QUEM DERA

O sol está quase se pondo. Que paisagem magnífica! Há quanto tempo não venho aqui? Não sei ao certo, quem sabe já estou velha e com a memória desgastada.

O mar sempre me trouxe uma misteriosidade universal, em suas ondas enxergo a inconstância de minha obscuridade interior e sinto falta do que não fui e do que já fui, mas, atualmente, não sou mais. Cada grão de areia que compõe este cenário natural e foge de minhas mãos me atormenta.

Mas, caro leitor, estas angústias existenciais e esta pobre poesia escrita não surgiram do breu da vacuidade. Nesta manhã de abril enquanto estava inerte em um semáforo ouvindo as notícias do dia a caminho do trabalho, um jovem se aproximou do meu carro e me ofereceu algumas revistas. Não vi muito bem do que se tratava, apenas o dei uns trocados e recebi uma revista qualquer com vários pacotinhos. Ao colocar a revista no banco do passageiro junto com os pacotinhos reconheci de imediato àquela capa, aquelas figuras e aqueles pacotinhos... Que nostalgia! O meu dia correu vagarosamente, de quantas coisas lembrei. Recordei de momentos que eu não lembrava que recordava.

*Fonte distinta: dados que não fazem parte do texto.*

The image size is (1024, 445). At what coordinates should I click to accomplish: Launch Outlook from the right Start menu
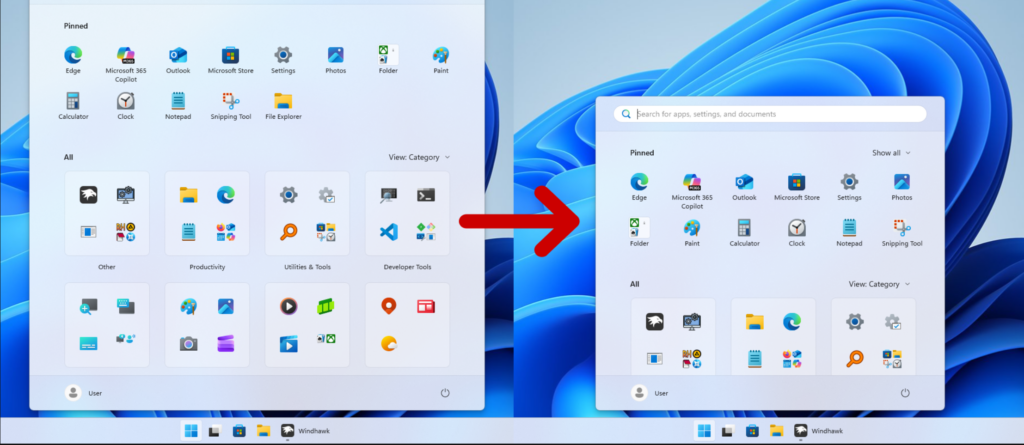[x=744, y=186]
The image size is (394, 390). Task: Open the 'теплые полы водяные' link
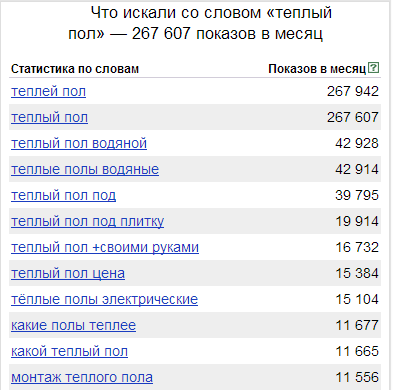85,169
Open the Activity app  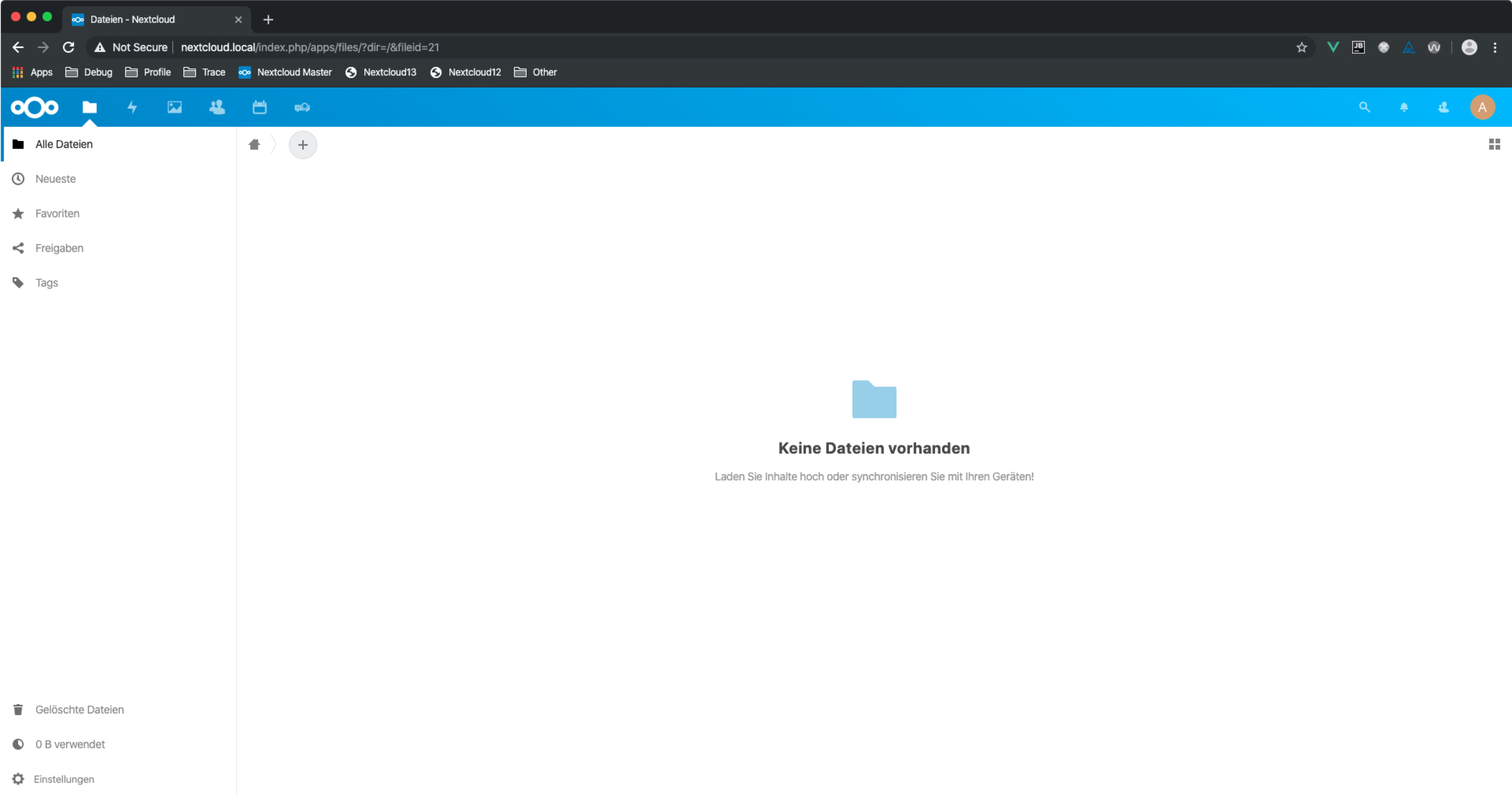tap(131, 107)
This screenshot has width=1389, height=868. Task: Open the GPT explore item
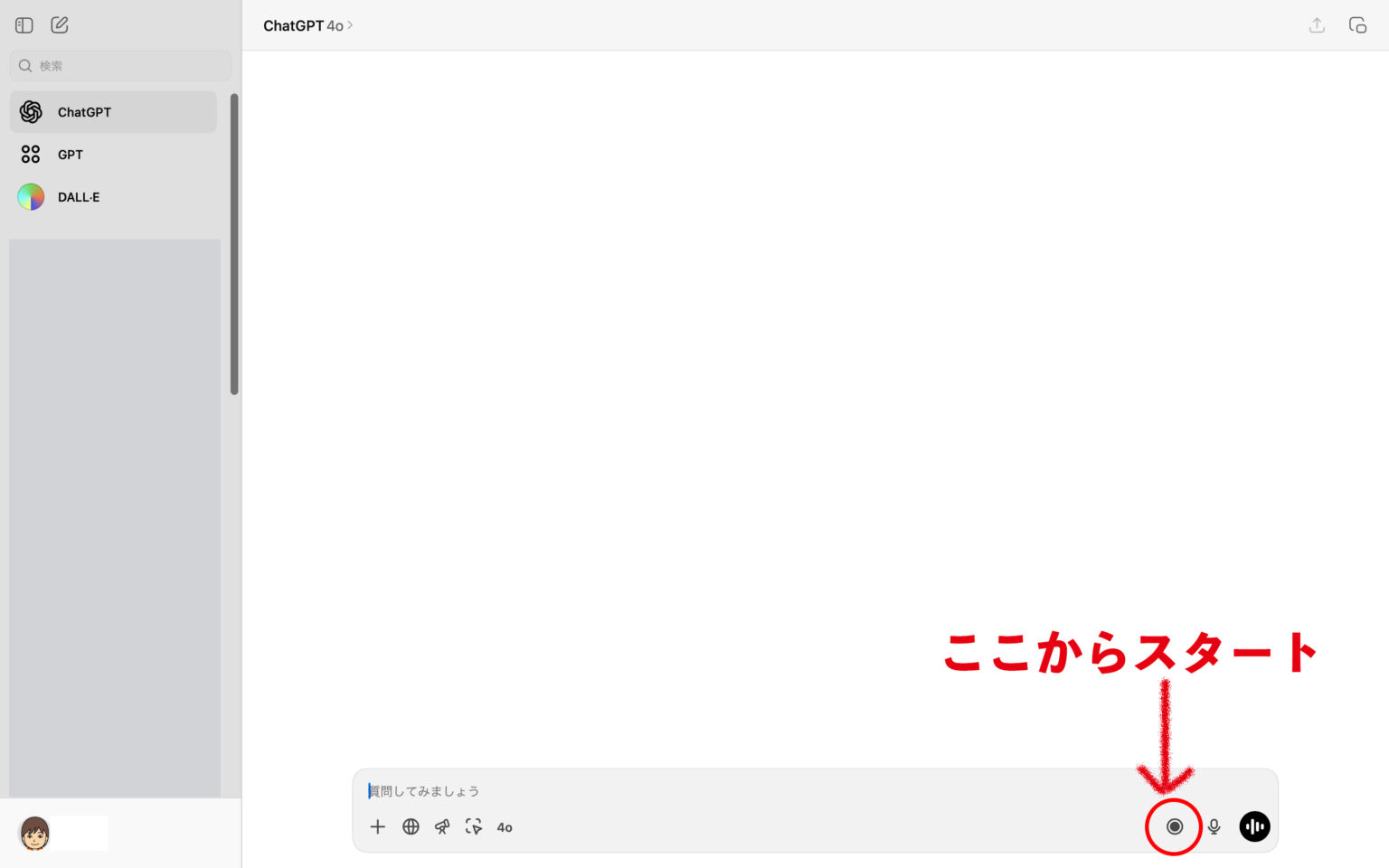click(70, 155)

Quando pré-adolescente aquela mesma revistinha era um de meus divertimentos, dos meus passatempos favoritos. Em cada pacotinho havia quatro figurinhas que serviam para colar na revistinha, e em cada figurinha havia uma característica do amor. Quanta ingenuidade, talvez até perda de tempo! Naquela época tudo parecia tão mais fácil, em que parte do tempo eu me perdi? Buscar-me.. ah, gostaria! Mas o que perdi na verdade nunca foi meu.

Hoje, sentada nestes grãos de areia, contemplando o pôr-do-sol e com a brisa a me banhar de um sentimento não decifrável, reflito do agora para trás, visando um futuro incerto como eu. Penso que aquelas figurinhas me ensinaram a entender que o amor em minha vida sempre foi passageiro, ele nunca quis fixar raízes em minhas terras secas. É possível que aquelas figurinhas tenham me imposto um ideal de amor irreal, mas o fato curioso é que o vivi ilusoriamente durante alguns momentos. Assim sendo, pode ser apenas o destino que me reservou a solidão. Cruel destino!

“Não tive filhos, não transmiti a nenhuma criatura o legado da nossa miséria.”, assim disse Machado de assim em algum de seus livros, não me recordo agora em qual. Não o julgo, mas também não generalizo. Não sei se todos são miseráveis, não me importa saber. Prefiro pensar que o cosmos não desenhou este acontecimento em minha existência, e sou grata por isso, pois a tristeza, o vazio e sono em vida bastam a mim. Que cada um assuma a sua miséria individualmente, assim como eu o fiz. Mas, não nego.. não nego que senti beijos que me deram a sensação da inexistência de qualquer frio; não nego a vivência dos amores banais e dos amores complexos; não nego a recordação instantânea das noites em claro vivendo intensamente o que são apenas lembranças, agora; não nego a falta que sinto da minha esperança no amor.

Gostaria de ainda acreditar que o amor é.. aquelas diversas ilusões que diziam as figurinhas, pois ter a consciência da reflexão é exaustivo. Quem dera o sinal abrisse antes do jovem rapaz chegar a meu carro. Quem dera eu não comprasse a revistinha com figurinhas que me lembraram o que não tenho e o que não mais sou. Quem dera..

O sol já se foi, a lua já ilumina e o “quem dera” continua.. melhor ir embora!